Let’s remember what the objective is to optimize in Reinforce:

![](images/ppo1.jpeg)

The idea was that by taking a gradient ascent step on this function, we would push our agent to take actions that lead to higher rewards and avoid harmful actions. 

However, the problem comes from the step size:

* Too small, the training process was too slow

* Too high, there was too much variability in the training

With PPO, the idea is to constrain our policy update with a new objective function called the Clipped surrogate objective function that will constrain the policy change in a small range using a clip:

![](images/ppo2.jpeg)

Let’s study each part to understand how it works.

### The Ratio Function

The ratio function is calculated as follows:

![](images/ppo3.jpeg)

As we can see, $r_{t}(\theta)$ denotes the probability ratio between the current and old policy:

* If $r_{t}(\theta) > 1$, the action $a_{t}$ and state $s_{t}$ is more likely in the current policy than the old policy.

* If $r_{t}(\theta) < 1$, the action is less likely for the current policy than for the old one.

So this probability ratio is an easy way to estimate the divergence between old and current policy.

### The unclipped part of the Clipped Surrogate Objective function

![](images/ppo4.jpeg)

This ratio can replace the log probability we use in the policy objective function.
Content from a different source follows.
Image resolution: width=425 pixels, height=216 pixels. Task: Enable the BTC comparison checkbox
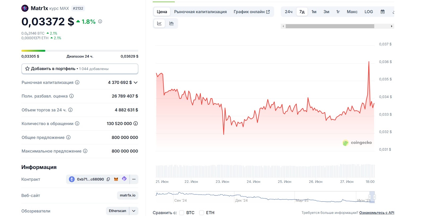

This gives us the left part of the new objective function: multiplying the ratio by the advantage.

![](images/ppo5.jpeg)

However, without a constraint, if the action taken is much more probable in our current policy than in our former, this would lead to a significant policy gradient step and, therefore, an excessive policy update.

### The clipped Part of the Clipped Surrogate Objective function

Consequently, we need to constrain this objective function by penalizing changes that lead to a ratio far away from 1.

By clipping the ratio, we ensure that we do not have a too large policy update because the current policy can’t be too different from the older one. To do that, PPO clip probability ratio directly in the objective function with its Clipped surrogate objective function.

![](images/ppo6.jpeg)

With the Clipped Surrogate Objective function, we have two probability ratios, one non-clipped and one clipped in a range between $[1-\epsilon, 1 + \epsilon]$.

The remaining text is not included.